▸ ACTIVITY
Where the data below begins, start duplicating lines exactly, and finish with the line containing "[button] (337, 2418)"; add nothing else. Leave the pictures out.

Saved data entries:
☆ ☆ ☆ ☆ ☆ ☆ ☆

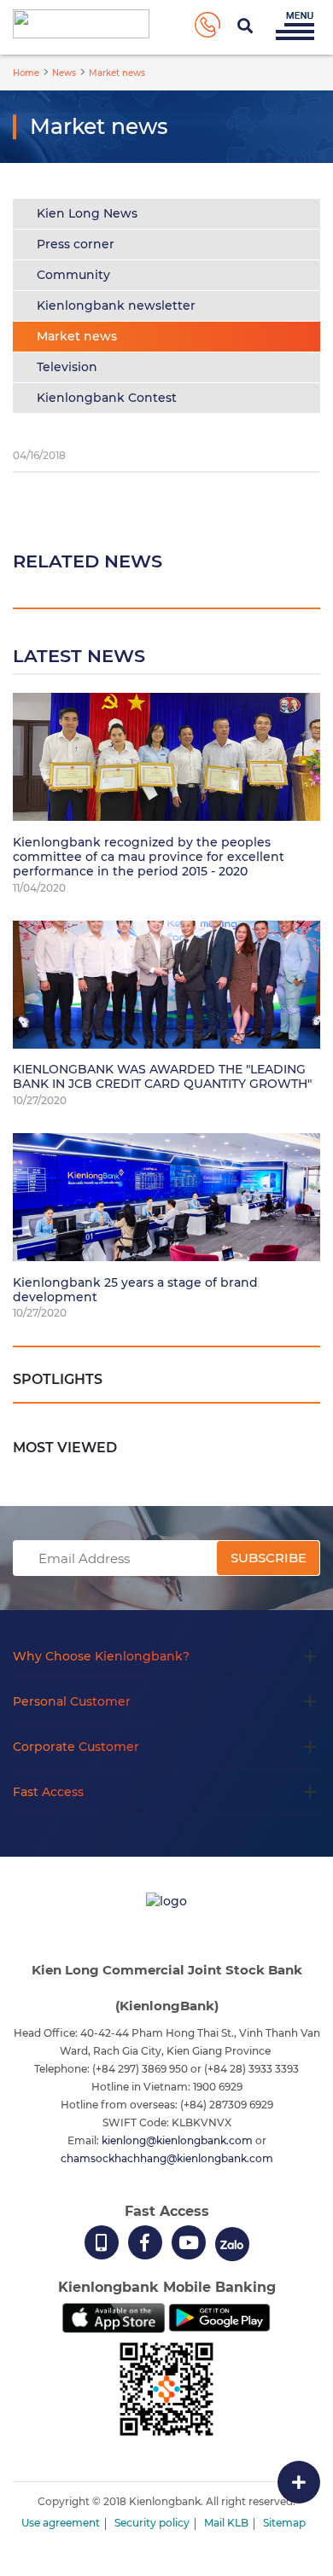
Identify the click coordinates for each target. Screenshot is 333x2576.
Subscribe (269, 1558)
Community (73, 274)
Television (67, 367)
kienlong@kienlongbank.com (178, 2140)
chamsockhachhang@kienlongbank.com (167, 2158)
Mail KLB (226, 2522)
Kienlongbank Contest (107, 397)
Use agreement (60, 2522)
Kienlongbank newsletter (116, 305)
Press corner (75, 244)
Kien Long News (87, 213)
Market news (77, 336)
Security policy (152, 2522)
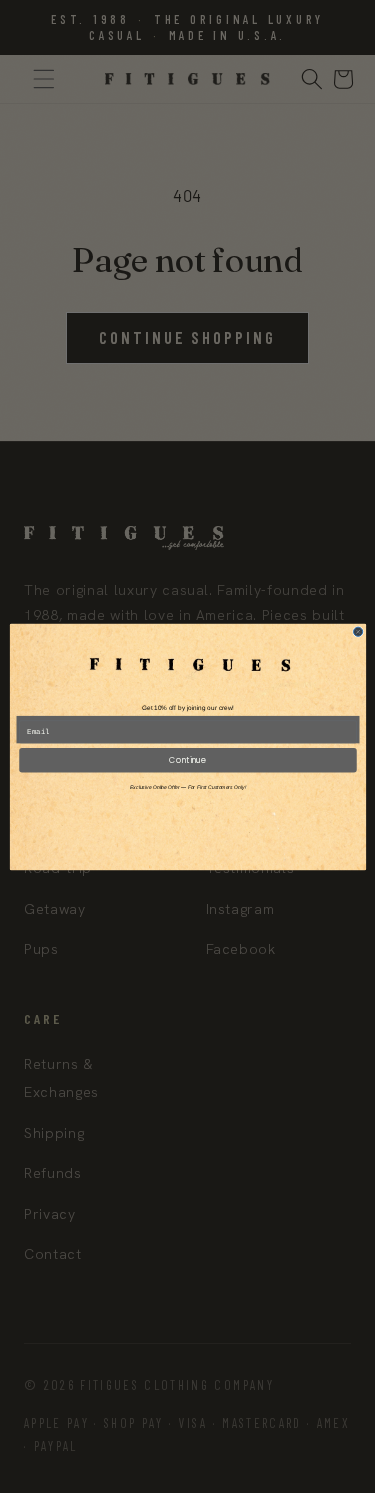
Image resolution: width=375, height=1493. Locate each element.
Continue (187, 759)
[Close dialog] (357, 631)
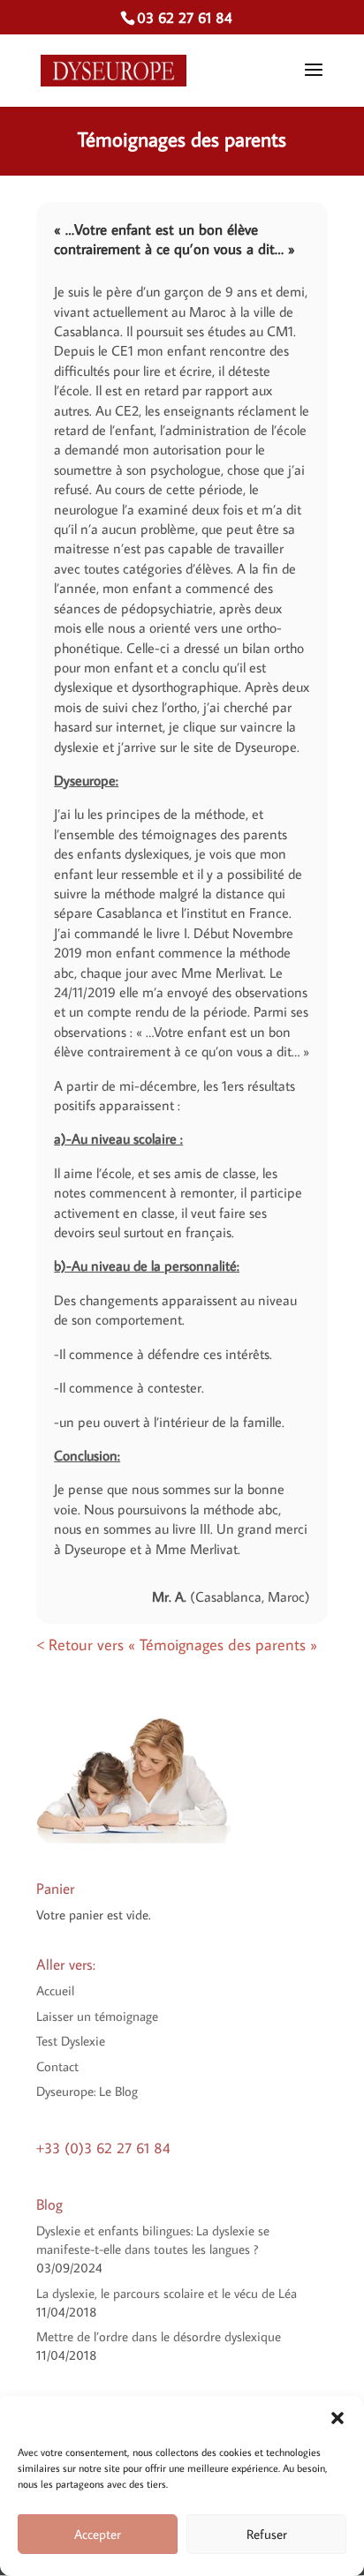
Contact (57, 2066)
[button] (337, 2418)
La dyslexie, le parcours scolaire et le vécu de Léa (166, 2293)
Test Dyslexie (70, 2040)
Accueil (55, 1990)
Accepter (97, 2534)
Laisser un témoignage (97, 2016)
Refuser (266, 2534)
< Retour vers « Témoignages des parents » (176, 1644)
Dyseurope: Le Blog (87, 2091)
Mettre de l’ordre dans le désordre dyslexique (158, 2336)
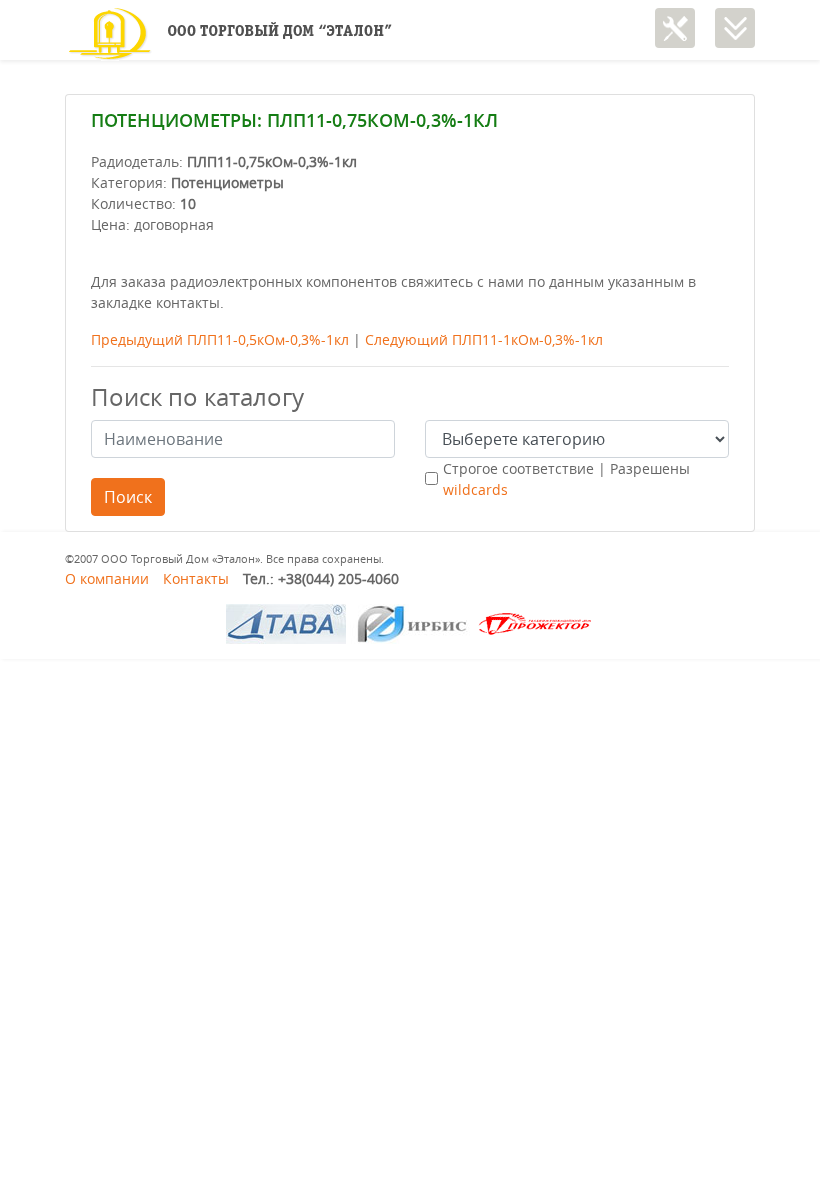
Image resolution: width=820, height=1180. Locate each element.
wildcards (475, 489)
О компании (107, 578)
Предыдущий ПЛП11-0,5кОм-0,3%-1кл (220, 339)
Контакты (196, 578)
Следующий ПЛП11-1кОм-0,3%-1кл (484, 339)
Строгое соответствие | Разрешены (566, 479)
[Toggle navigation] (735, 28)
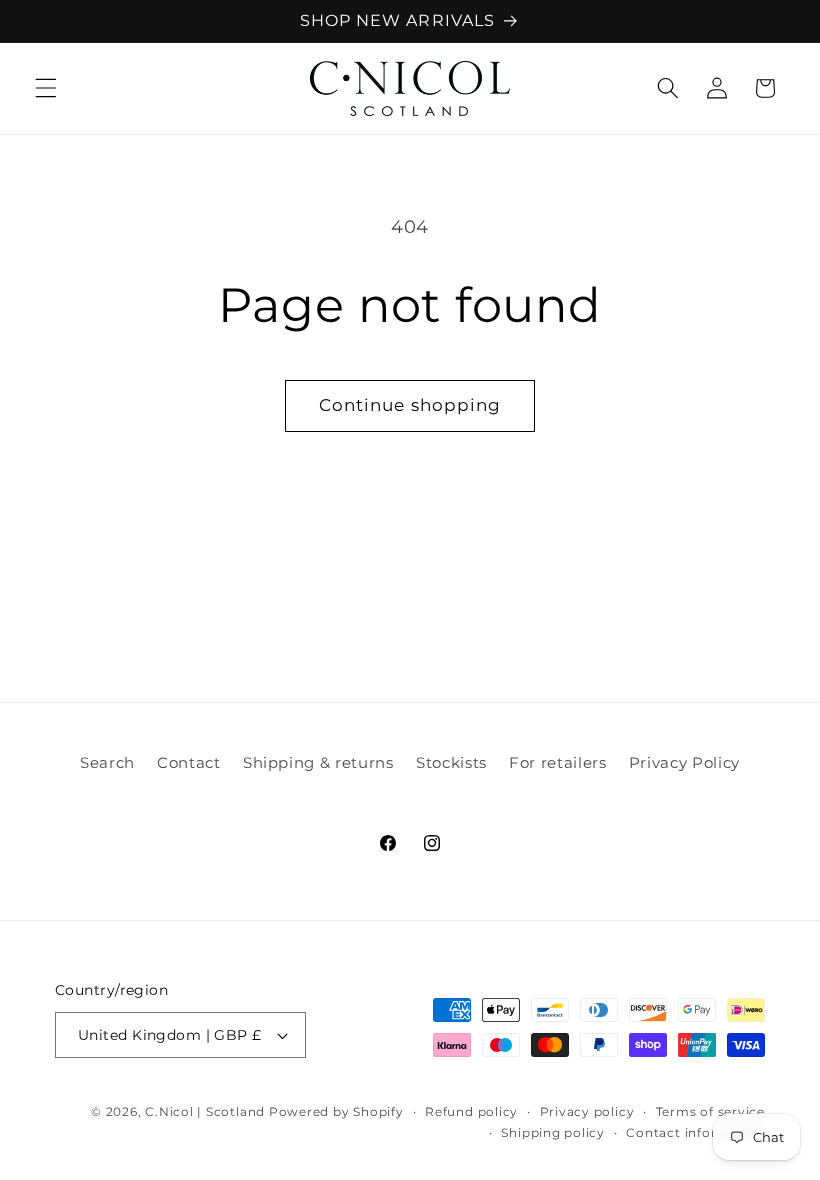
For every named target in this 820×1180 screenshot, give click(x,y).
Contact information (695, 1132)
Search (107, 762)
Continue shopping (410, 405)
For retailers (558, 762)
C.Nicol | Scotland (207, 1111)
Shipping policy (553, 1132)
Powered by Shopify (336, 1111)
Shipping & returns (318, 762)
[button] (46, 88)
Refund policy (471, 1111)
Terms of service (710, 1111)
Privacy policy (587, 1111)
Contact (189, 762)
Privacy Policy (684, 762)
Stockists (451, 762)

☆ ☆ ☆ ☆ ☆ ☆ ☆

▸ RESULT
Identify the click coordinates for each target. Screenshot is 333x2576.
Subscribe (269, 1558)
Community (73, 274)
Television (67, 367)
kienlong@kienlongbank.com (178, 2140)
chamsockhachhang@kienlongbank.com (167, 2158)
Mail KLB (226, 2522)
Kienlongbank Contest (107, 397)
Use agreement (60, 2522)
Kienlongbank newsletter (116, 305)
Press corner (75, 244)
Kien Long News (87, 213)
Market news (77, 336)
Security policy (152, 2522)
Image resolution: width=375, height=1493. Locate each element.
Continue (187, 759)
[Close dialog] (357, 631)
Contact (57, 2066)
[button] (337, 2418)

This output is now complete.